27.04.2026
Feedback: o que ninguém te conta e o que mais importa!
Costumo dizer que sem feedback não existe liderança. Praticamente todas as pessoas da equipe esperam ter um retorno do seu líder e/ou gestor. Muitos profissionais pedem demissão das empresas por ausência de feedback. Por outro lado, ainda é comum ouvir dos líderes: “se eu não falei nada, é porque está tudo bem”.
Não há necessidade de um feedback extremamente formal. Muitas vezes, o líder precisa apenas realizar uma conversa transparente, clara e sem julgamentos, para potencializar o que o profissional tem de bom e apontar oportunidades de melhoria.
Aliás, em alguns casos tenho até recomendado que os líderes utilizem outros nomes para essa conversa (bate-papo, momento de escuta, conversas de evolução ou aprendizagem), ao invés de “feedback”. Isso porque, em algumas culturas empresariais, o feedback é visto apenas como um momento de crítica, e o simples uso da palavra pode gerar ansiedade nas pessoas.
Para ser líder, é preciso entender de gente. E, para entender de gente, você precisa reconhecer que as pessoas têm necessidades, histórias e demandas diferentes. Por isso, o momento do feedback também é uma oportunidade de escuta:
Qual é a história desse profissional?
O que gera preocupação?
Quais são seus sonhos?
O que ele percebe que você, como líder, pode melhorar?
Eu sei que muitas vezes a dificuldade de realizar feedbacks está atrelada a fatores como:
“minha empresa não tem essa cultura”,
“e se o funcionário me pedir aumento?”,
“e se ele não aceitar o que tenho para dizer e pedir demissão?”
O fato é que existem inúmeras desculpas para não dar feedback. Eu mesma já sofri com isso: tinha dificuldade de apontar melhorias porque acreditava que as pessoas ficariam magoadas. Porém, se você não aponta caminhos de evolução, sua equipe não cresce e não se desenvolve.

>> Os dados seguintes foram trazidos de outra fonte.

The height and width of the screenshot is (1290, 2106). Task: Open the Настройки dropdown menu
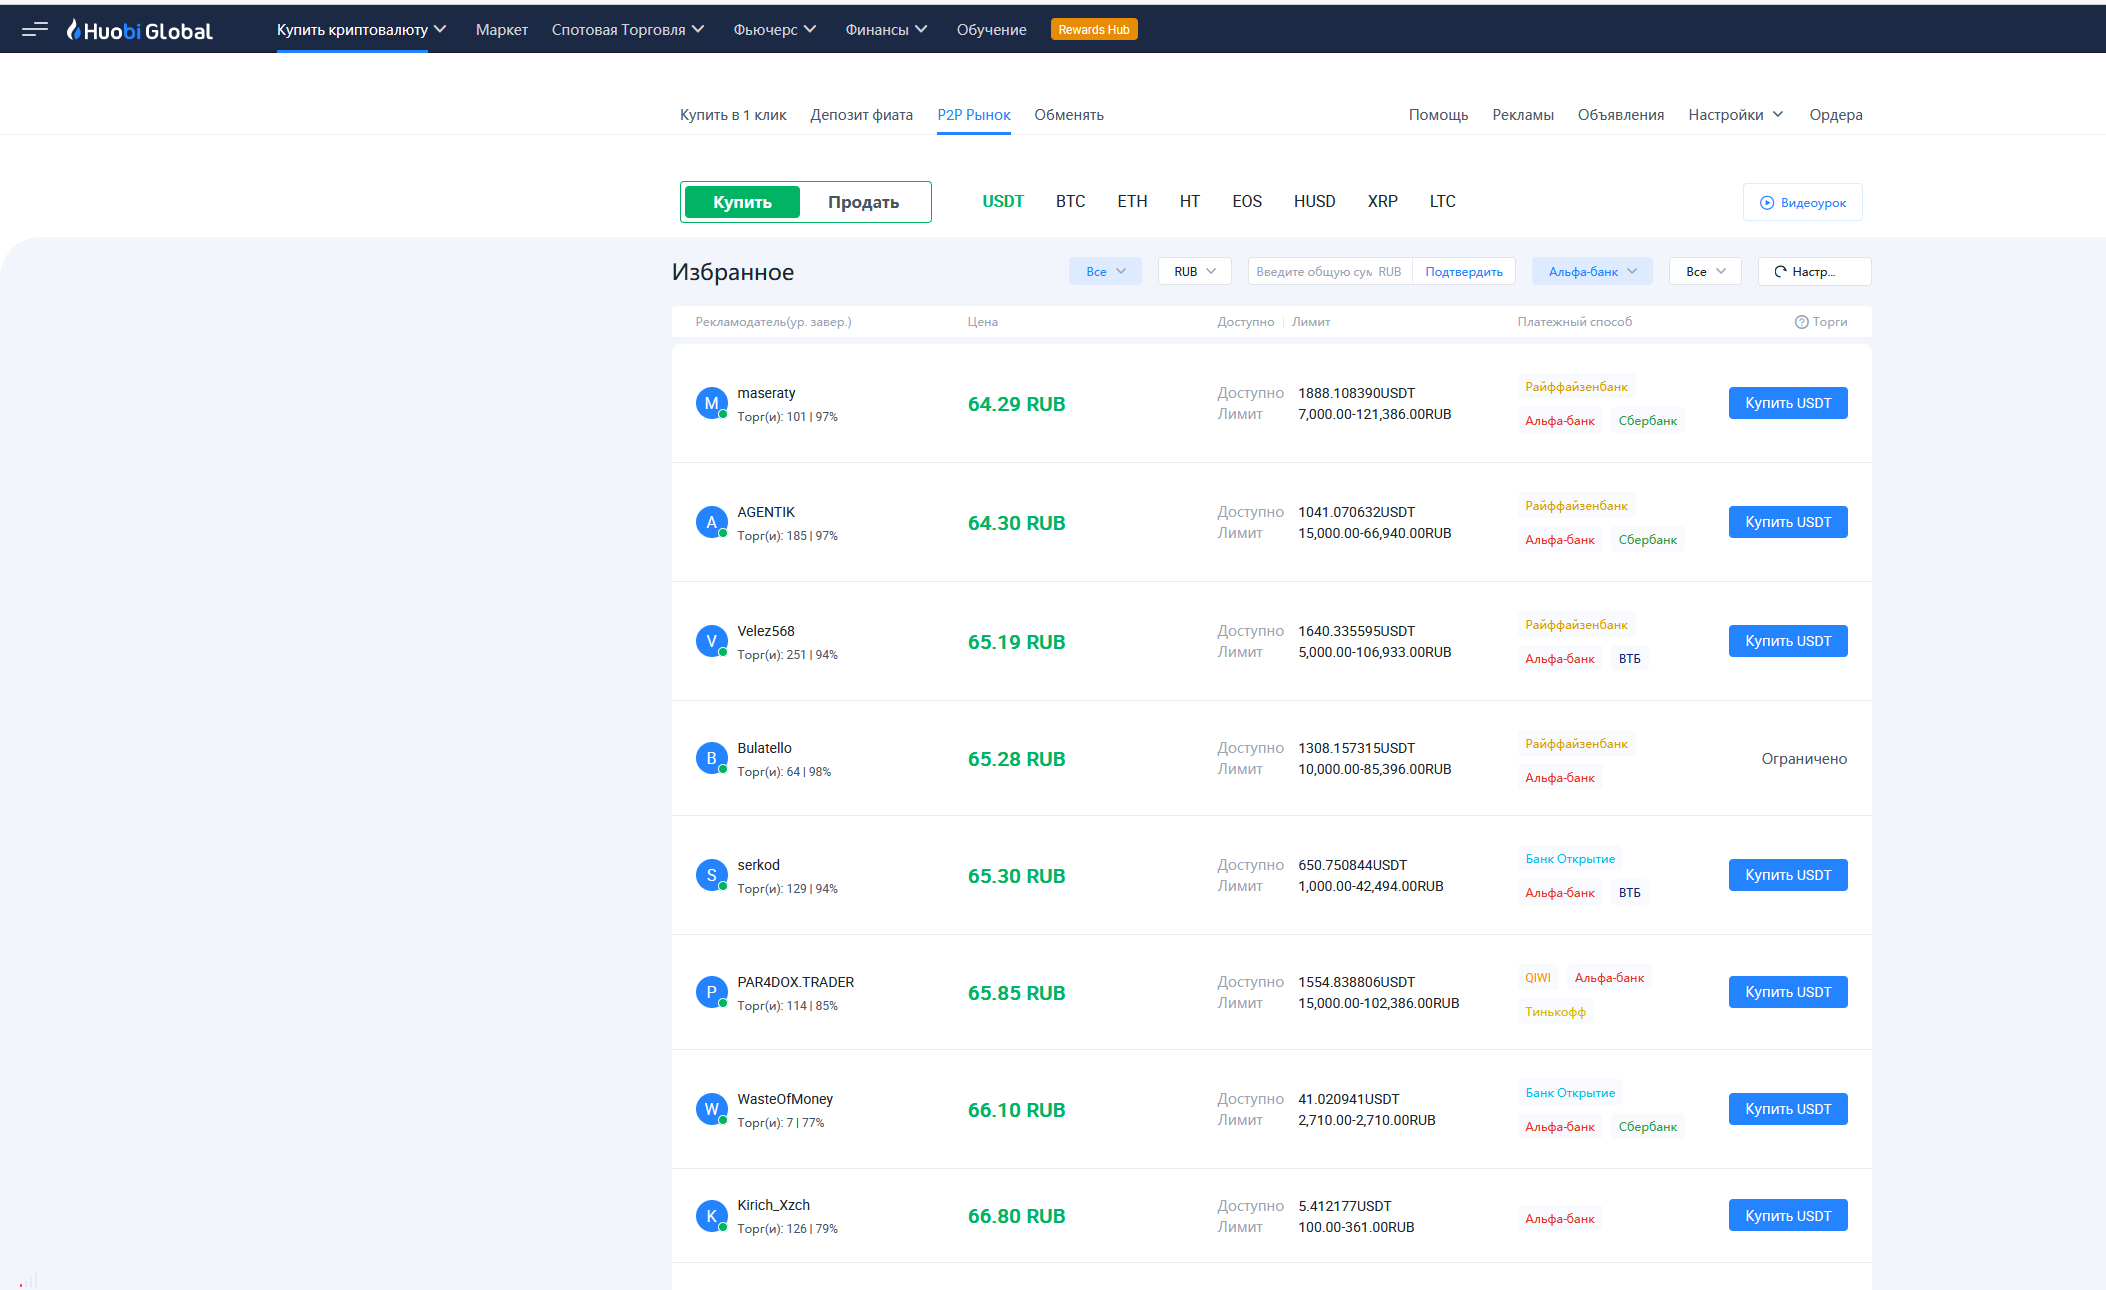click(x=1735, y=115)
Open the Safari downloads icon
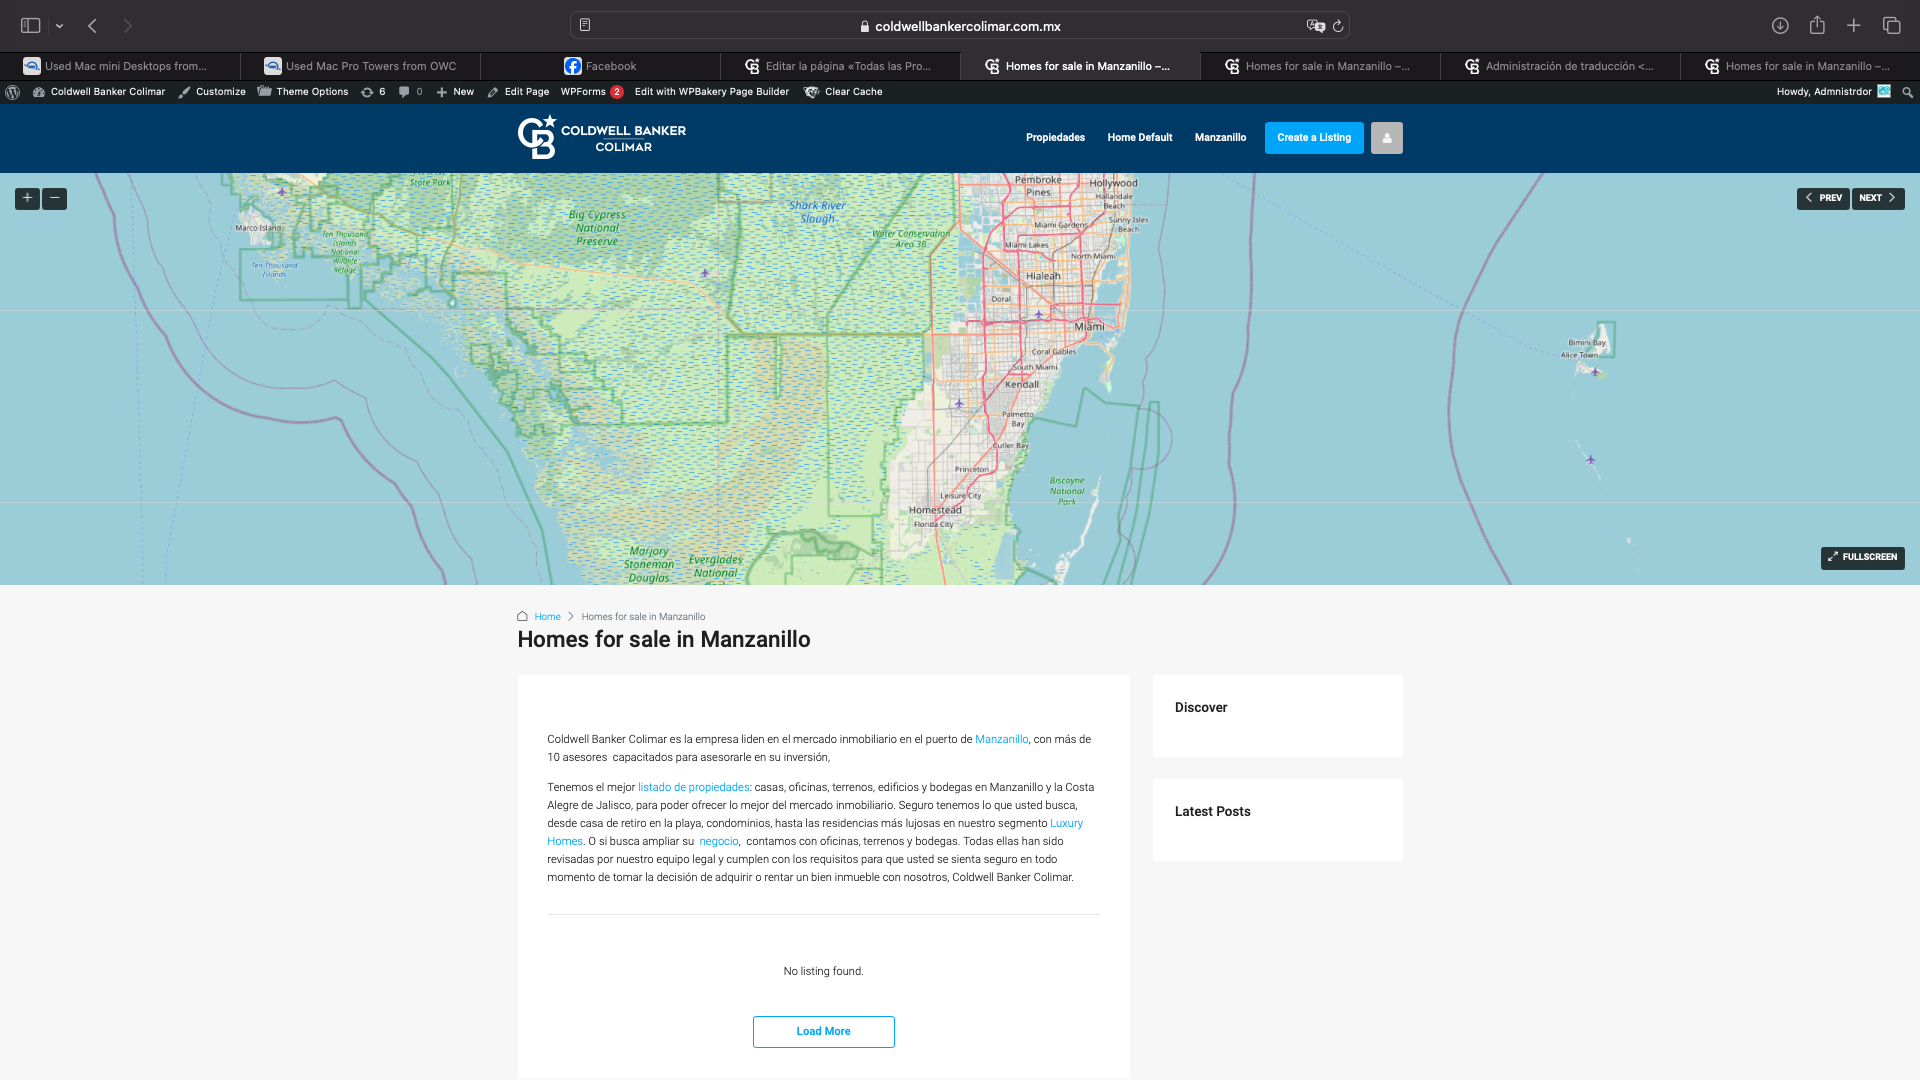The width and height of the screenshot is (1920, 1080). [x=1780, y=26]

Para tornar o feedback mais efetivo, algumas práticas ajudam muito:
- Coloque na agenda momentos específicos para feedback. Muitas vezes ele não acontece porque não é tratado como prioridade;
- Comunique à equipe que essa prática será adotada e que todos também podem solicitar feedbacks quando sentirem necessidade;
- Crie planos de ação simples (15, 30 ou 60 dias). Quanto mais aplicável, mais resultado o profissional perceberá;
- Prepare-se: anote pontos importantes antes da conversa;
- Sempre que possível, escolha um ambiente adequado (como uma sala de reuniões);
- Faça perguntas que estimulem reflexão, como: “O que você ganharia ao agir de forma diferente?”;
- Acompanhe a evolução e reconheça mudanças positivas;
- Seja transparente e utilize fatos e evidências. Feedback sem base pode parecer fofoca;
- Fale sempre em seu nome: “Eu percebi...” em vez de “me disseram que...”;
- Tenha empatia: a maioria das pessoas não erra de propósito;
- Entenda o que motiva cada profissional e utilize isso na conversa;
- Nunca comece sem perguntar como a pessoa está;
- Conheça diferentes técnicas de feedback e adapte conforme o perfil de cada pessoa.